When I began law school, I had no idea what I wanted to do with a JD. All I knew was that I was interested in the law and that it couldn’t hurt to have another degree. I walked onto campus committed to chasing whatever grabbed my attention. I expected Constitutional Law, Criminal Law, Torts, or any other course to give me a pull in the direction I would go down. But my pull came unexpectedly.

My classes kept me preoccupied with legal doctrine and more reading than I care to recall. I was intrigued by my classwork, but I could never single out one as my primary interest. I kept running home and talking to my wife about stuff that I wasn’t required to learn about. It was the Digital Initiative Lunch-and-Learns that I would attend.

To me, it was a no-brainer to attend a free lunch and learn some useful skills. At the beginning that was just how I saw it. No need to bring food to school or pay for a meal, and maybe I learn how to save a few minutes when I had to write a brief. By the end of my first semester, those lunch-and-learns turned out to be far more significant.

I began to research emerging technologies in law practice. I started following dozens of legal innovation accounts on Twitter. I went to every possible Lunch-and-Learn that I could, even if I had brought my lunch that day. I could not get enough information about how technology and innovation could change the way that lawyers functioned.

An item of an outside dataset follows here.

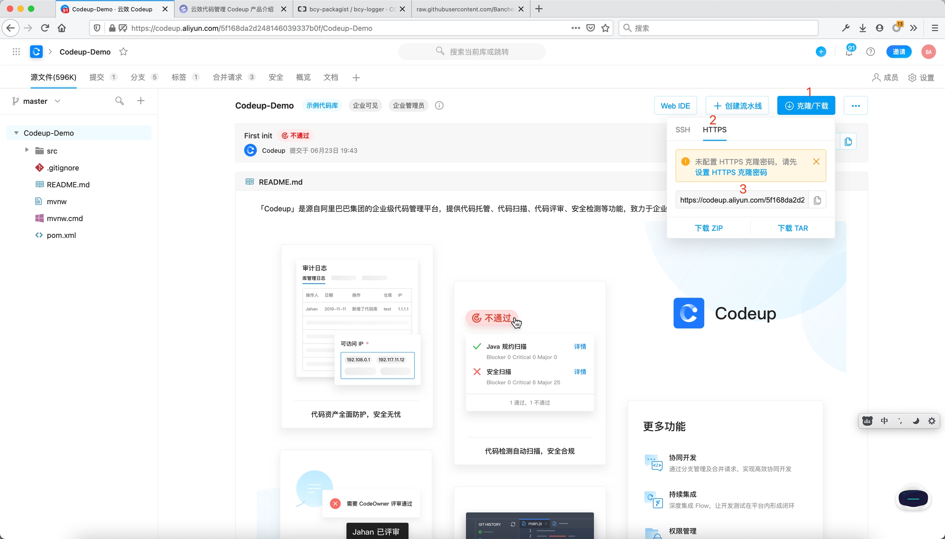
Task: Show repository info circle icon
Action: click(439, 106)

Writing a brief? Here’s a tool to check your grammar and Blue Book citations. Researching cases to argue in court? Here is an artificial intelligence tool that shows you the most influential cases on the issue. Not very organized? Here is a tool to help you map out your days, projects, or notetaking.

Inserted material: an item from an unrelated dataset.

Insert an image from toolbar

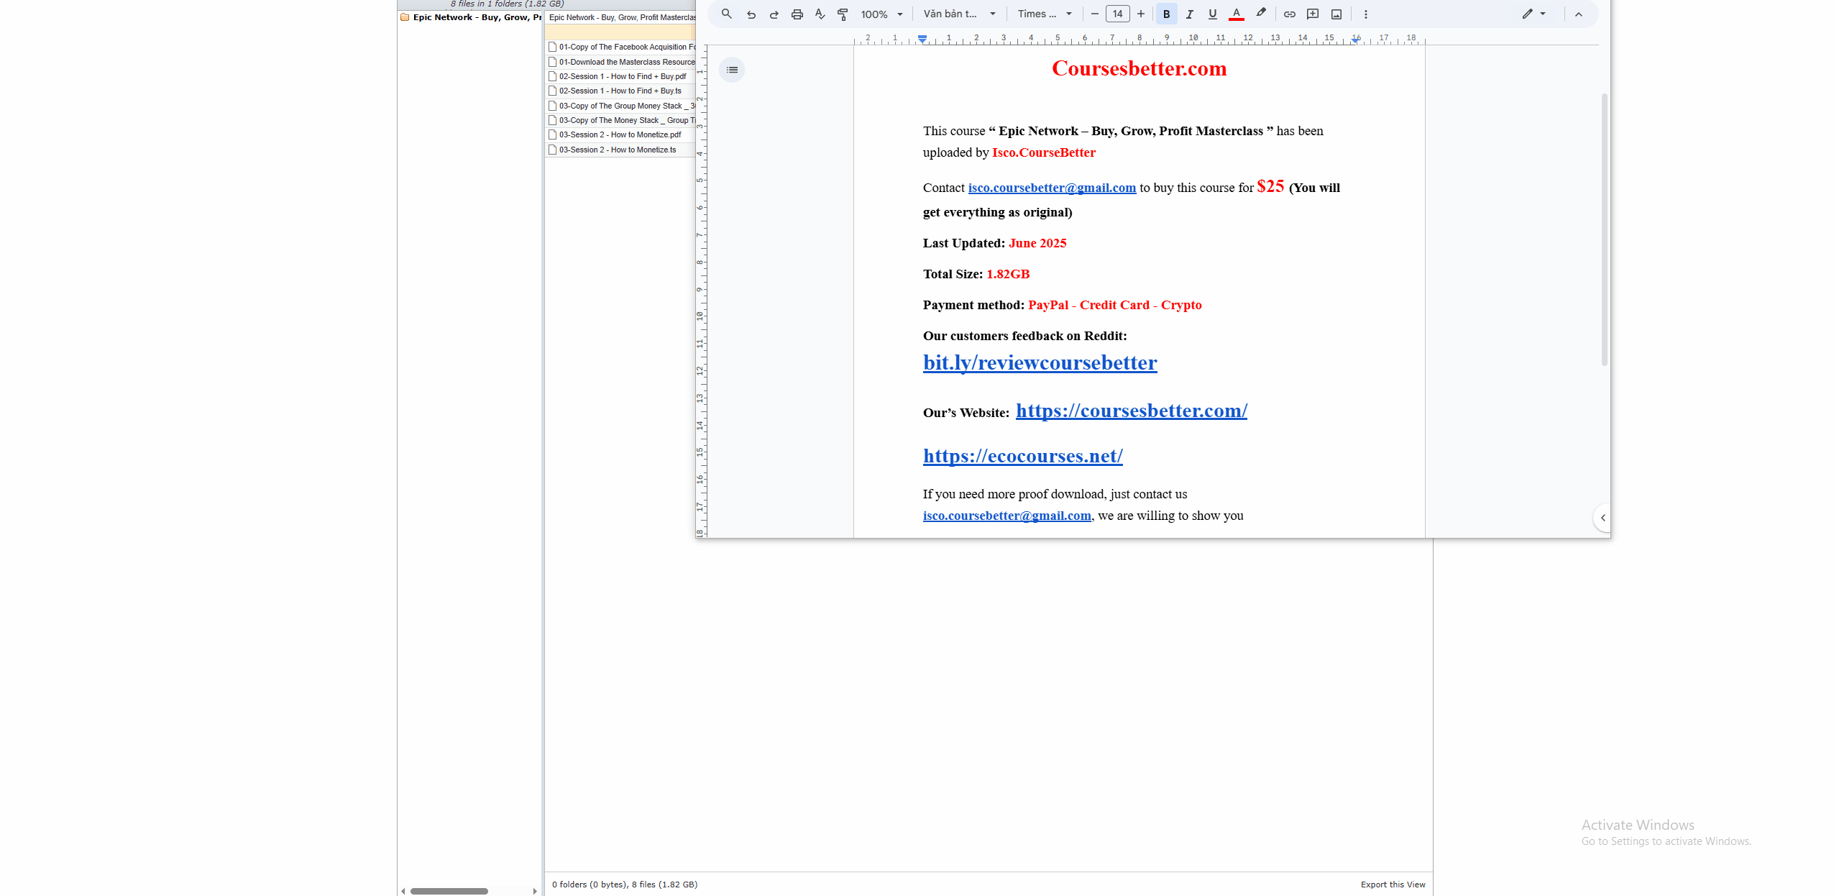pos(1336,14)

To me, it just made sense to use these tools. After all, I am a first-generation law student with very little idea of how the law is “supposed” to be practiced. In short, you could say I was impressionable.

So, I took advantage of the programs that OU Law provided for me. As I mentioned before, I went to countless Digital Initiative lunch meetings. I became LTC4 certified thanks to the law school’s collaboration with the Legal Technologies Core Competencies Certification Coalition. I attended the 2019 ABA TECHSHOW in Chicago (a highlight of my first year) where I got to meet influential legal bloggers like Bob Ambrogi, Ivy Grey,  and Kevin O’Keefe, along with the Lawyerist team. And now, I work on building our very own student-led Technology and Legal Innovation Society here at OU Law.

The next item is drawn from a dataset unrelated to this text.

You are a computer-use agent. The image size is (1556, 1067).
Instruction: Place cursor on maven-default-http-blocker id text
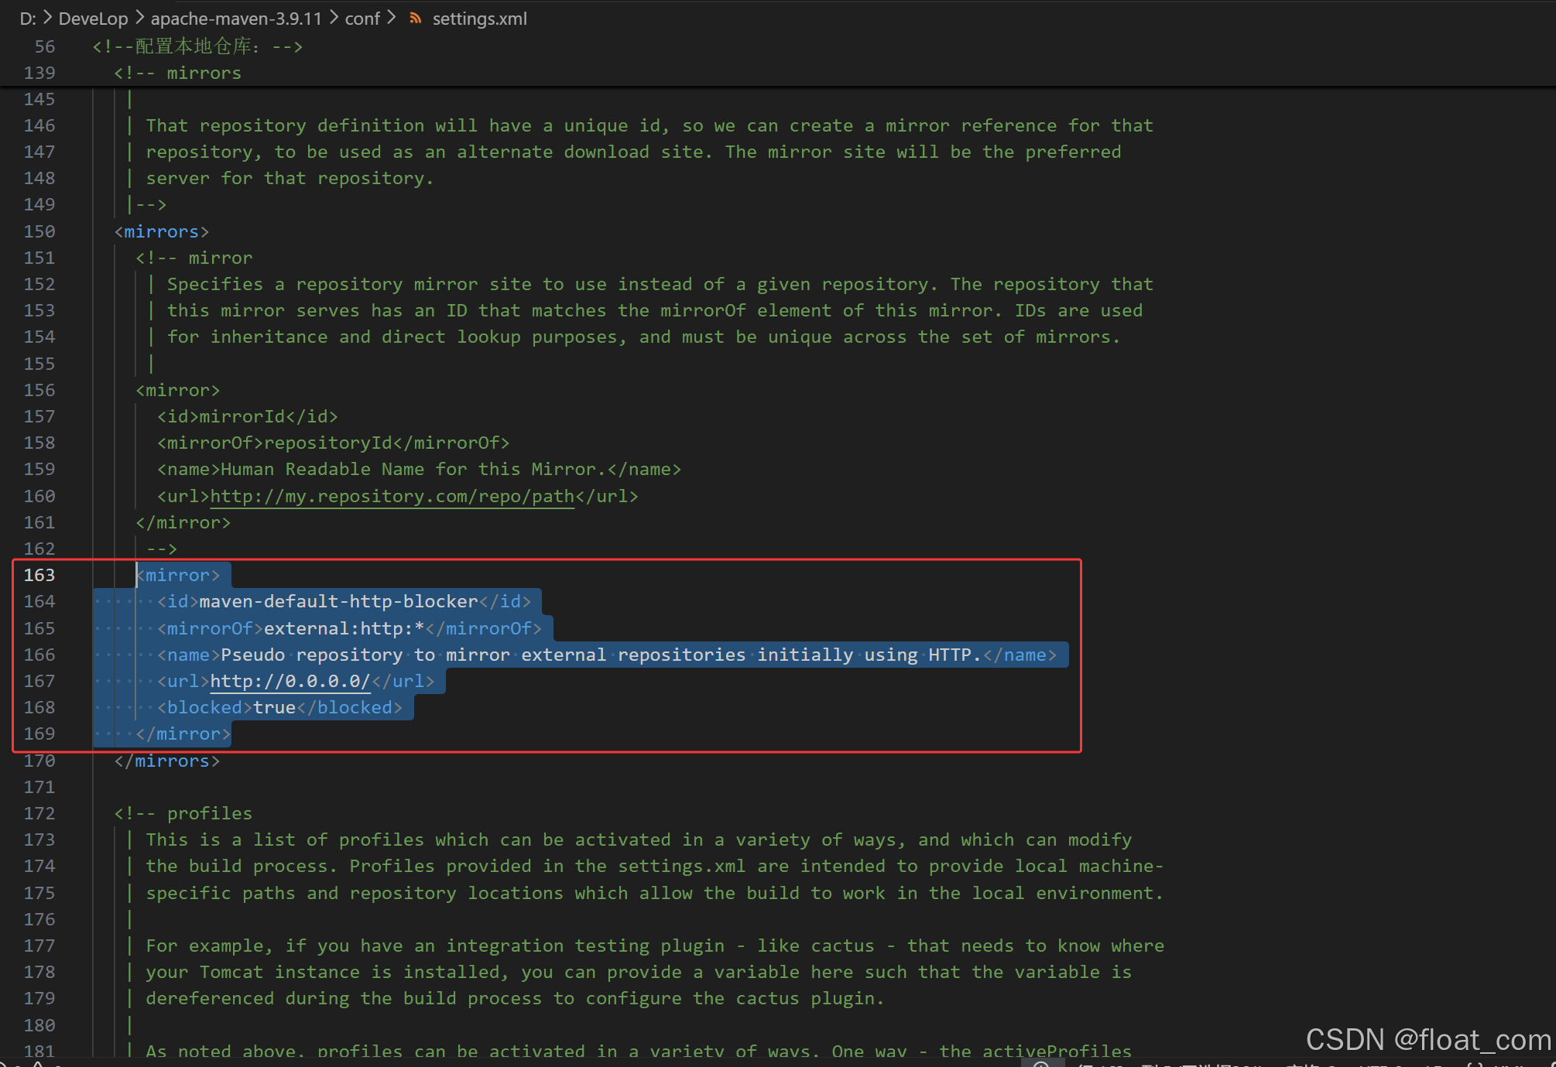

I am blown away just thinking about all of the opportunities that I have been able to seize in just one year. But the benefits of Technology and Innovation didn’t end with the spring semester. I was lucky enough to land a job that allowed me to practice my new skills and even work remotely. Then, at the end of the summer, my employer offered to keep me around to help manage online accounts, his website, and other tech-related tasks. All of these opportunities are a direct result of my pursuit of innovation.

I have barely started my 2L year and I have already practiced using tools that save time and streamline the processes of research, drafting documents, managing documents, and organizing firm information. To me, that practical application and being able to use technology as a way to improve my study habits is an invaluable experience.

My experience with legal technology and innovation has changed my approach to my work and study in several ways; I am more efficient. I am more organized. I like to think that I also keep my information more secure. I can collaborate with coworkers and peers from anywhere. In short, I can do any task better and faster than I could without these tools.

I still don’t know what kind of law I will practice in the future. I’m not even sure that I will actively practice law. If I do, I likely won’t practice for very long. What I do know is this: I will use technology and innovation to do my job better and more efficiently. I will not use my incompetence to justify billing my clients for hours of work that I could save (not to mention the fact that it would be unethical and likely get one disbarred if taken to an extreme degree). I will make any legal process as transparent and simple for future clients because hiring a lawyer is already intimidating enough.

I will drive the legal profession to be better, serve more people, and positively impact lives. And I will be able to do all of this thanks to legal technology and innovation.